The real difference between the two divorce methods is whether each party is represented by an attorney or advocates on his or her own behalf. Collaborative divorce is an excellent alternative for the person who is not comfortable divorcing without being represented by counsel. Sometimes a person is truly not capable of being his own advocate because of his experience or because an imbalance of power exists between the husband and wife. A party who is impaired by substance abuse or has been battered by a spouse will often have difficulty being a successful advocate. In other cases, a person may simply not be comfortable with the idea of making the life altering decisions that must be made in divorce without the advice of counsel every step of the way. There is no right answer for everyone. It is a personal decision. Fortunately, there are two viable alternatives to an adversarial divorce: collaborative divorce for those who wish to be represented by an attorney, and mediation for those who do not.

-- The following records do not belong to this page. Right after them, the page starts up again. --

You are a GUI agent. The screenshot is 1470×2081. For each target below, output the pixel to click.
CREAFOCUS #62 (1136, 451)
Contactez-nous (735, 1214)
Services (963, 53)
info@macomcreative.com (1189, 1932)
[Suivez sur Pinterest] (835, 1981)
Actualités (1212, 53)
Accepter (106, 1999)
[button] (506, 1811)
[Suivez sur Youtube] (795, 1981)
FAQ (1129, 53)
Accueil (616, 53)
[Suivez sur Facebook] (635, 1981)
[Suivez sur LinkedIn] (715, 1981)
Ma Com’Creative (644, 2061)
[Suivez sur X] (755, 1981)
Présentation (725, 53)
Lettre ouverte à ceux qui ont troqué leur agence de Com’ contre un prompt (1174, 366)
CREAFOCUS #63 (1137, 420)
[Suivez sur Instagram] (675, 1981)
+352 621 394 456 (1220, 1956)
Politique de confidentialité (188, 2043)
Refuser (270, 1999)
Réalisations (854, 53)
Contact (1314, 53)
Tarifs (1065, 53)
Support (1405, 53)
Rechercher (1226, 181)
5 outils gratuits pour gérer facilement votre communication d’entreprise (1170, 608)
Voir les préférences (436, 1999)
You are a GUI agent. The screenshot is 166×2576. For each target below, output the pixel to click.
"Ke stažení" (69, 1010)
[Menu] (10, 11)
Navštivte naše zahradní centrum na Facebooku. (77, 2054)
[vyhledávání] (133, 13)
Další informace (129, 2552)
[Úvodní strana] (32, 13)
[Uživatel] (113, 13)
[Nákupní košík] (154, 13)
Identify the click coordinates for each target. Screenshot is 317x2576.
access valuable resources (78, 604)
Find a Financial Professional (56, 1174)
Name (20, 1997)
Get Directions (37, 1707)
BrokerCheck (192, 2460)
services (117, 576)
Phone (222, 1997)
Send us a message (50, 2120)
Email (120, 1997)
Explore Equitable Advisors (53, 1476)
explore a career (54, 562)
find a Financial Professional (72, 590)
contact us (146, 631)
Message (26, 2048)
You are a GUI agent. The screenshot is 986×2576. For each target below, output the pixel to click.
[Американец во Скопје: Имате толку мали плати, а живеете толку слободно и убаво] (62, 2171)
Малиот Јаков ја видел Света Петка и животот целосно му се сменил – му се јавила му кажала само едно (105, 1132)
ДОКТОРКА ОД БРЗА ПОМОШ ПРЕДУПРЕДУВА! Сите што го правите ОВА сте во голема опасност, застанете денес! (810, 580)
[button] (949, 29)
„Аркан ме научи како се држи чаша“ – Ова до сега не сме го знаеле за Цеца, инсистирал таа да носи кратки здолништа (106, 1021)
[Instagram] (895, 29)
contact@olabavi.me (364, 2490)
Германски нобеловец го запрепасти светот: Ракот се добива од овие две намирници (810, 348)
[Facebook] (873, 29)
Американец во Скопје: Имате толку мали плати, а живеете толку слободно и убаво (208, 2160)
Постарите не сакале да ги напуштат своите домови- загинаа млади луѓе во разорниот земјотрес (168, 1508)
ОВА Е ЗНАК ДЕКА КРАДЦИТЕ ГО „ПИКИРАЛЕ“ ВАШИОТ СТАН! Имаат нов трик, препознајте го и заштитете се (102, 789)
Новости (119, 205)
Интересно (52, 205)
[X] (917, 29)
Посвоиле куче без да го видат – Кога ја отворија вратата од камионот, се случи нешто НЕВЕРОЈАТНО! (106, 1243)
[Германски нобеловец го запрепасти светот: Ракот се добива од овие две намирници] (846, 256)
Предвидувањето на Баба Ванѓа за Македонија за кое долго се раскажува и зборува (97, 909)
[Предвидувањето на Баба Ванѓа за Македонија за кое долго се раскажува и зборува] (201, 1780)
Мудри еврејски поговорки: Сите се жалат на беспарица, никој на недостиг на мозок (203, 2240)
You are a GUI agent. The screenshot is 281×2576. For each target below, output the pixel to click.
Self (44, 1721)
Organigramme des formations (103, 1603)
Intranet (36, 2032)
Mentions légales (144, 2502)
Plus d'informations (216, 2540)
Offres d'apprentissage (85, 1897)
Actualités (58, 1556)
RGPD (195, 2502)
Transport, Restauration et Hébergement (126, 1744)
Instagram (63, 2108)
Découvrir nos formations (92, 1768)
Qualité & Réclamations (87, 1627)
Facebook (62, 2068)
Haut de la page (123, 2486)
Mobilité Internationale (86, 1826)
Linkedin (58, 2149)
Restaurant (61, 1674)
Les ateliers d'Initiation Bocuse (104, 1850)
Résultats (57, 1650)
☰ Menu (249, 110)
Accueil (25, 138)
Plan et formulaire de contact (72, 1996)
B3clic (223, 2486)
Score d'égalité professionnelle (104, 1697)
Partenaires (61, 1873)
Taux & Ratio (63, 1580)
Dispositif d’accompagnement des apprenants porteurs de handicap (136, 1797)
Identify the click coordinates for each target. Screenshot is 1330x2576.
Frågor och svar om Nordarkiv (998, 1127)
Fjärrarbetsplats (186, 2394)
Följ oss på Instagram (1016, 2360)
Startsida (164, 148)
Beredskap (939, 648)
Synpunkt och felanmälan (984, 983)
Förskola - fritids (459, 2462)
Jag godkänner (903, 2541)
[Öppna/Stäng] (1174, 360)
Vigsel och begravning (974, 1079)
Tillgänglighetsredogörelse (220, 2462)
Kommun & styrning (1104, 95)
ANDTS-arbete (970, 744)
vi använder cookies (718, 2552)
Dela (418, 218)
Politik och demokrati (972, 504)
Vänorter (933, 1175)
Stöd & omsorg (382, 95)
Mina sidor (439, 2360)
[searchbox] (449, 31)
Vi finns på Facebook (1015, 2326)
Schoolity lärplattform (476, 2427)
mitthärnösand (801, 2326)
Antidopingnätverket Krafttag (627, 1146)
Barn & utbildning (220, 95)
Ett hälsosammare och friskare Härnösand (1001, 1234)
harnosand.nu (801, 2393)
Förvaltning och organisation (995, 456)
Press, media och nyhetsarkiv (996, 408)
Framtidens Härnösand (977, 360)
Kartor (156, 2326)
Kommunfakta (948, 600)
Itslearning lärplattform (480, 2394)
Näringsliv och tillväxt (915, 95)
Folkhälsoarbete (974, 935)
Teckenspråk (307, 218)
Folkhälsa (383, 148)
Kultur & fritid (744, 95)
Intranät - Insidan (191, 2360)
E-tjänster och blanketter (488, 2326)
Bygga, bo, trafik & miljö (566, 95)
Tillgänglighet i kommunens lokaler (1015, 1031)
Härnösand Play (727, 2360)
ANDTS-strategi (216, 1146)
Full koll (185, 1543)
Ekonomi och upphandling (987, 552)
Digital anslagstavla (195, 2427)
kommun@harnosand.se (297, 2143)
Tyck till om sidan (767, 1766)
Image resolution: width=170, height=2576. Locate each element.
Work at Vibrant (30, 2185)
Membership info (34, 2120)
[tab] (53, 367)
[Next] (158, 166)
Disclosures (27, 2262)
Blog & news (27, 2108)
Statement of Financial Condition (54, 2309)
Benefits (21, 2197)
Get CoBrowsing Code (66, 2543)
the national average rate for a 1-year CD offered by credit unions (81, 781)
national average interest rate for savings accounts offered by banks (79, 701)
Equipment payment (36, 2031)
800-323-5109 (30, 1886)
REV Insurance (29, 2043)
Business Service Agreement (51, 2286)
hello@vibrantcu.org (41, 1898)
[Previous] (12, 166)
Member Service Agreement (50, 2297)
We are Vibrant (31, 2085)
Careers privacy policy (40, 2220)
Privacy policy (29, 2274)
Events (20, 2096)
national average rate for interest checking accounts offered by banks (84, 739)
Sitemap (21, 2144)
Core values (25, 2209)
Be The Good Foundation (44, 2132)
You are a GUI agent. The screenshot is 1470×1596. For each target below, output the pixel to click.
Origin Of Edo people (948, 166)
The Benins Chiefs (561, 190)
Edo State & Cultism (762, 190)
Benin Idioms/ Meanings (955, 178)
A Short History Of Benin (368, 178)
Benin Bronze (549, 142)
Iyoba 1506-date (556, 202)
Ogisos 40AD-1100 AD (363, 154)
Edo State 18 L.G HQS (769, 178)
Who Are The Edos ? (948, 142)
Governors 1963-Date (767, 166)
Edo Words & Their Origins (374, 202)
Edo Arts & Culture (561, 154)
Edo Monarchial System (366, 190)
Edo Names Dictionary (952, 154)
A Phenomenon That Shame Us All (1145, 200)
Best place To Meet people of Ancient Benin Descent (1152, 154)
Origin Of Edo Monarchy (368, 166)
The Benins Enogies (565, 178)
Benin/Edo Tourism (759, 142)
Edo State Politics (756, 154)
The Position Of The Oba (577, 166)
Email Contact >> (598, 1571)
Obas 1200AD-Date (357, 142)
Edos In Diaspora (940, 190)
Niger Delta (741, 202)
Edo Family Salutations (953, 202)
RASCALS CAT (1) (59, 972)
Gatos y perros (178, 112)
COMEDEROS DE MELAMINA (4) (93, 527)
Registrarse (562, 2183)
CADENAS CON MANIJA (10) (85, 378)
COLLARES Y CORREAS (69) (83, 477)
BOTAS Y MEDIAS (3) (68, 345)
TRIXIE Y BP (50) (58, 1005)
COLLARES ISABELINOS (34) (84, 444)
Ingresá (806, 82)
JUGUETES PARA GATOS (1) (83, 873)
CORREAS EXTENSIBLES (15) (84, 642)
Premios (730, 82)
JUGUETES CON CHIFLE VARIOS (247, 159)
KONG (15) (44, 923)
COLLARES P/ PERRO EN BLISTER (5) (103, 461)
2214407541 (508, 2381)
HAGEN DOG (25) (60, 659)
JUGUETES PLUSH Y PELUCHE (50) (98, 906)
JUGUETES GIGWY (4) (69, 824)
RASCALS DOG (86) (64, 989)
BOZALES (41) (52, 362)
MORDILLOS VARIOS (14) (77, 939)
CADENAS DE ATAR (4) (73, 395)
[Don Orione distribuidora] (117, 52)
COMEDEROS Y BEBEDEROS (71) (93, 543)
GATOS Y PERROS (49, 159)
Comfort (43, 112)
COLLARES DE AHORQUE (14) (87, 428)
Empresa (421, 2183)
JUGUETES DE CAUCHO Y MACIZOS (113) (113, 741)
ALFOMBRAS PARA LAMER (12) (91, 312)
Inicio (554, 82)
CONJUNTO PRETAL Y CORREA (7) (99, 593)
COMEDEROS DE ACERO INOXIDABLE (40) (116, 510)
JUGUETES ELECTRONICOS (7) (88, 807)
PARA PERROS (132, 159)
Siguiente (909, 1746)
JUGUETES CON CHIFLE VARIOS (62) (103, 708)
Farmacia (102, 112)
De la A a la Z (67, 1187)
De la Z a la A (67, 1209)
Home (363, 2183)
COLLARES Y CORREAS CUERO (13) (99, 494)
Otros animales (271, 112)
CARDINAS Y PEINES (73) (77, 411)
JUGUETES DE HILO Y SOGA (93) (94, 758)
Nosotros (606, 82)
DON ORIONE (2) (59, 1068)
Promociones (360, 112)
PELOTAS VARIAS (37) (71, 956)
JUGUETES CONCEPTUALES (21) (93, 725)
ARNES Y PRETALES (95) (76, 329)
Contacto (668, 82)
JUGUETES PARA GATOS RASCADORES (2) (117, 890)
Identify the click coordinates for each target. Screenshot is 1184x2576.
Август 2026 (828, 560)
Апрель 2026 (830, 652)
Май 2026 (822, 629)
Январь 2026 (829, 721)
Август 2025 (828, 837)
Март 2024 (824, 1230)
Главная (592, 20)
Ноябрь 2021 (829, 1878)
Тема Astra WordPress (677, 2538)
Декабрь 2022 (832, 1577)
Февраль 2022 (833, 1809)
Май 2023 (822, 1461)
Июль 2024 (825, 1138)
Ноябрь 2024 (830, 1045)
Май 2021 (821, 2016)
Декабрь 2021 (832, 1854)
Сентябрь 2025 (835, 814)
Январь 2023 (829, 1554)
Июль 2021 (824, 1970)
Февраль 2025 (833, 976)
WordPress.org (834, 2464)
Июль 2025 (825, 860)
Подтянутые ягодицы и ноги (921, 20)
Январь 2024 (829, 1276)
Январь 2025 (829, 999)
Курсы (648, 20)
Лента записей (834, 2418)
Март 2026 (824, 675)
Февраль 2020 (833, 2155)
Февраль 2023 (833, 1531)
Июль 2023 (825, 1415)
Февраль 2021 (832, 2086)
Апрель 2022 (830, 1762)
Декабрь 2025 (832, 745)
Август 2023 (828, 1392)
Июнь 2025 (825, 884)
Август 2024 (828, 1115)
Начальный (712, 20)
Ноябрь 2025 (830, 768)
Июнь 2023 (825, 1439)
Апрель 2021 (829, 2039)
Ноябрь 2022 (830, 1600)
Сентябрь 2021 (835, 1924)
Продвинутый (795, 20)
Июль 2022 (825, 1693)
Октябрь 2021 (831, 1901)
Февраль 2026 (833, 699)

That is not to say that there are not meaningful differences between mediation and collaborative divorce that a couple might consider. The contributions of the financial specialist, the child specialist, and the divorce coaches are real and meaningful. At the end of the day, a couple that chooses collaborative divorce, rather than mediation, might make better informed decisions regarding their finances and their children. One might argue, however, that the same might be accomplished less expensively through a mediated divorce integrating the services of financial advisors, mental health professionals, and child specialists on an as-needed basis.